Passando al merito, a giudizio del Consiglio, il primo e il secondo motivo possono essere esaminati congiuntamente.
Al riguardo il TAR ha esaminato “l’offerta della controinteressata Controinteressata 2000 scarl- Onlus e quella della ditta ricorrente” (odierna appellante) rilevando che la “prima ha offerto il canone mensile comprensivo di tutti gli oneri per lo svolgimento del servizio per la durata di cinque anni, nella misura di Euro 570.400,00, specificando di andare esente da IVA” e che l’appellante “invece, ha offerto il canone mensile esclusa IVA di euro 515.372,50, corrispondente al canone mensile di Euro 618.447,00 compresa IVA (calcolata nella misura del 20%)”. Per il giudice di primo grado “l’offerta della ricorrente è ammissibile in quanto, scorporata l’IVA, è inferiore alla soglia massima di 575.000,00, che costituisce il tetto di ammissibilità delle offerte posto dalle disposizioni di cui all’art. 13 CSP, ultimo capoverso, mentre l’offerta della contro interessata aggiudicataria, di Euro 570.400,00, costituisce sicuramente l’offerta economicamente più vantaggiosa per l’amministrazione che ha pertanto attribuito ad essa maggior punteggio, nella corretta applicazione delle disposizioni della lex specialis di gara”.

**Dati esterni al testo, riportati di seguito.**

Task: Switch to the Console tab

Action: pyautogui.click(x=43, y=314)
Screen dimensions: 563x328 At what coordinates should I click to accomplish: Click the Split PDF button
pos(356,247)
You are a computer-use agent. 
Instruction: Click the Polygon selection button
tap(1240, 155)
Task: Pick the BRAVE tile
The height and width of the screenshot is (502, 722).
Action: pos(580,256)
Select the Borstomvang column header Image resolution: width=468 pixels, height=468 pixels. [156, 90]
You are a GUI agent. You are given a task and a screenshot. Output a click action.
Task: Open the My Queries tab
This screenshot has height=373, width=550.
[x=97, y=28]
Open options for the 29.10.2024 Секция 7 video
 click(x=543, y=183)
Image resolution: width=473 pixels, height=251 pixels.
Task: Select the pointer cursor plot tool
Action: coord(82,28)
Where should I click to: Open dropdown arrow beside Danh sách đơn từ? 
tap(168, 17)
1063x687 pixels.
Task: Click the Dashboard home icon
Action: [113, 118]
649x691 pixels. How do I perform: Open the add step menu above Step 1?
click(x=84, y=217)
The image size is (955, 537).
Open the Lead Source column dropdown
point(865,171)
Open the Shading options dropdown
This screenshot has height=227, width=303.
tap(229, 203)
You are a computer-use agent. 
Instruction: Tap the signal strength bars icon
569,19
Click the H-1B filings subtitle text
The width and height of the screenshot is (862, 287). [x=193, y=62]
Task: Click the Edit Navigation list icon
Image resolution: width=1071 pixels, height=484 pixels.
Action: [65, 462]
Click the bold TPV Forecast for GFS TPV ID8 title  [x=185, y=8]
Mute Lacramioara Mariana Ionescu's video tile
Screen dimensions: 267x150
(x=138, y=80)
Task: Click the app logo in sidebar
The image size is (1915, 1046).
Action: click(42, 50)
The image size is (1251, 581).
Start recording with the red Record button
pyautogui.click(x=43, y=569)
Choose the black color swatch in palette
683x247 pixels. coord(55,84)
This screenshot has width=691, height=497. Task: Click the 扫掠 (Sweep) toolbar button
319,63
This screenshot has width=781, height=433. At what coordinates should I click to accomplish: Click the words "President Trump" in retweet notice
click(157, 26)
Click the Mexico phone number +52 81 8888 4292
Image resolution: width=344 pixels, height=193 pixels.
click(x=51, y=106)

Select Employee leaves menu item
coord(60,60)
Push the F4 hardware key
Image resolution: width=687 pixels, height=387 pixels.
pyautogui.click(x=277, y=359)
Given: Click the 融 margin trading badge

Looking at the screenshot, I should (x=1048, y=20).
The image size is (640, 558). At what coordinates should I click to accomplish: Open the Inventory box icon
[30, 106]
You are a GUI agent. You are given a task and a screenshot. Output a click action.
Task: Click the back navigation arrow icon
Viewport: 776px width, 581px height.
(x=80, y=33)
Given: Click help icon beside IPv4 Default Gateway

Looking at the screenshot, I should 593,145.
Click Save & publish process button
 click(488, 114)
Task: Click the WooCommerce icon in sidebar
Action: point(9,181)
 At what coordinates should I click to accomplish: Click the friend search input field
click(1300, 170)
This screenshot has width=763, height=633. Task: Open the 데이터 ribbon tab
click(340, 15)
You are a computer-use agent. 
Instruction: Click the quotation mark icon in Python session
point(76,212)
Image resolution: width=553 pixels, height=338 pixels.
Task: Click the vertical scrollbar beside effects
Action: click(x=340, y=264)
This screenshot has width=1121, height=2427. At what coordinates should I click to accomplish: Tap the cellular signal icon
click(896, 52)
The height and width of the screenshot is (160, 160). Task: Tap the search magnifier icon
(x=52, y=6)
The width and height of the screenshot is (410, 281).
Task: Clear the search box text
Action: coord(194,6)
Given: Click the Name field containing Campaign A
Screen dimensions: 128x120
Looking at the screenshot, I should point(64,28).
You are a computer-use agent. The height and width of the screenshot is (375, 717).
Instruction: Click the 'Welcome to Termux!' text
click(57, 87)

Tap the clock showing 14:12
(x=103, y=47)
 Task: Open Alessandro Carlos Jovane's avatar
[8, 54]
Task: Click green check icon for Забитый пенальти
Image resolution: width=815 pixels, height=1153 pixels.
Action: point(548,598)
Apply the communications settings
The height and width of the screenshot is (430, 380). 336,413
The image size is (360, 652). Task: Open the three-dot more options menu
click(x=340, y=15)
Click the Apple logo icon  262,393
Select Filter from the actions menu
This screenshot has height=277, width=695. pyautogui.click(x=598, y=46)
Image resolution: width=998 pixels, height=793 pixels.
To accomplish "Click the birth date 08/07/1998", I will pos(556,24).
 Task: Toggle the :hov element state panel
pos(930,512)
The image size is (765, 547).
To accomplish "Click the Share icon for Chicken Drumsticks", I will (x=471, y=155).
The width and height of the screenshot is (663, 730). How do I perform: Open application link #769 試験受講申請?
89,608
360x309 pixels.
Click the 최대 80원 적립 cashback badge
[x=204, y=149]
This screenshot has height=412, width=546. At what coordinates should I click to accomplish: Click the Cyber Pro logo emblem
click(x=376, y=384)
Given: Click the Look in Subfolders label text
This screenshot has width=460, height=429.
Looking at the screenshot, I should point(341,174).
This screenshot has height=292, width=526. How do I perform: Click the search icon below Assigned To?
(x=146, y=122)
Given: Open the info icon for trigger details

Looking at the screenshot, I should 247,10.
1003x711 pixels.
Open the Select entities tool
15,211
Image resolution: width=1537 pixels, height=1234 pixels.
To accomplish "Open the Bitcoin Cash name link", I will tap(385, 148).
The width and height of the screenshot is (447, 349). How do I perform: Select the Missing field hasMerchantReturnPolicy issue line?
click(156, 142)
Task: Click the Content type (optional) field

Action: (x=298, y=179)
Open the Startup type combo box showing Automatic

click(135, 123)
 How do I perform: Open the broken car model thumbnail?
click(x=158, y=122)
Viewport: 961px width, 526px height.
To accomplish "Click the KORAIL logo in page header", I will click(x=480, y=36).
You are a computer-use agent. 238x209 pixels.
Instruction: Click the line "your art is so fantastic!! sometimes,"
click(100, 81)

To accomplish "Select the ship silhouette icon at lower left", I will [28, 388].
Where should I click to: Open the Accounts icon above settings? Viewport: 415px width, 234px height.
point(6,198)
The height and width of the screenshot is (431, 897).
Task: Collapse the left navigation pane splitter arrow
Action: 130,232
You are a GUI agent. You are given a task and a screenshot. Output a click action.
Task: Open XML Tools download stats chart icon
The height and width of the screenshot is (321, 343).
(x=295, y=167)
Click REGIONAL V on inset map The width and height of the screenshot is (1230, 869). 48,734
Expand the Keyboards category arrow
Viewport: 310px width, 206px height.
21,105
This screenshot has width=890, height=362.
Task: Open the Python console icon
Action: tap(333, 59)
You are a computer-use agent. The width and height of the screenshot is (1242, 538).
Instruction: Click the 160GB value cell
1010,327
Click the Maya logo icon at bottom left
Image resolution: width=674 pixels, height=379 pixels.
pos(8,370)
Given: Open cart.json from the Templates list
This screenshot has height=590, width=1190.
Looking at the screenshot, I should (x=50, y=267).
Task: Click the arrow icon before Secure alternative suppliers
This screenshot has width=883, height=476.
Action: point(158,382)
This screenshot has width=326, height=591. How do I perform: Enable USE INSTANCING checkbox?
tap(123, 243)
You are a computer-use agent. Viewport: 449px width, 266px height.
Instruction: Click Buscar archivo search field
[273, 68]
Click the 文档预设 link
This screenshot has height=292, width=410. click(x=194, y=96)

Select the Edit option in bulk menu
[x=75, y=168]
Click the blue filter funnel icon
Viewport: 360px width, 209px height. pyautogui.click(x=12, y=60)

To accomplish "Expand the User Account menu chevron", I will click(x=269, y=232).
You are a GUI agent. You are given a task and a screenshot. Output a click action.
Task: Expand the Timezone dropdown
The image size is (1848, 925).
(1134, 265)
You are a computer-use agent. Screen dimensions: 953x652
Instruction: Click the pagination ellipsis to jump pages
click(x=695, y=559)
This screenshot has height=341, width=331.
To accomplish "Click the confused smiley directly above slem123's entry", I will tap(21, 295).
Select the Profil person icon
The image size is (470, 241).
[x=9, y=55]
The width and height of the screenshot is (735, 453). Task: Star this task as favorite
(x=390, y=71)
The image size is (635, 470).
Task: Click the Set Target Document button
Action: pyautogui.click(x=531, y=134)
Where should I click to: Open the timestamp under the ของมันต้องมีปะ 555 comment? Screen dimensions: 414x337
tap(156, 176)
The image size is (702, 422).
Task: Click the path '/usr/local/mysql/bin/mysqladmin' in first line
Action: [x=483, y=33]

A giudizio del Consiglio, giova innanzitutto osservare che esaminando l’offerta presentata dall’odierna appellata emerge inequivocabilmente che il prezzo proposto, pur essendo omnicomprensivo, non considera l’IVA, perché Controinteressata ritiene di essere IVA esente. Dall’esame della copia dell’offerta economica (allegato n. 8 della documentazione depositata dall’amministrazione il 12 gennaio 2010 presso il TAR) emerge infatti che Controinteressata ha proposto un ribasso dello 0,80% aggiungendo che doveva considerarsi “Canone mensile omnicomprensivo di tutti gli oneri per lo svolgimento del servizio per la durata di anni cinque:€ 570.400,00” e precisando “IVA esente ai sensi dell’art. 10 n° 27-Ter – DPR 633/72”.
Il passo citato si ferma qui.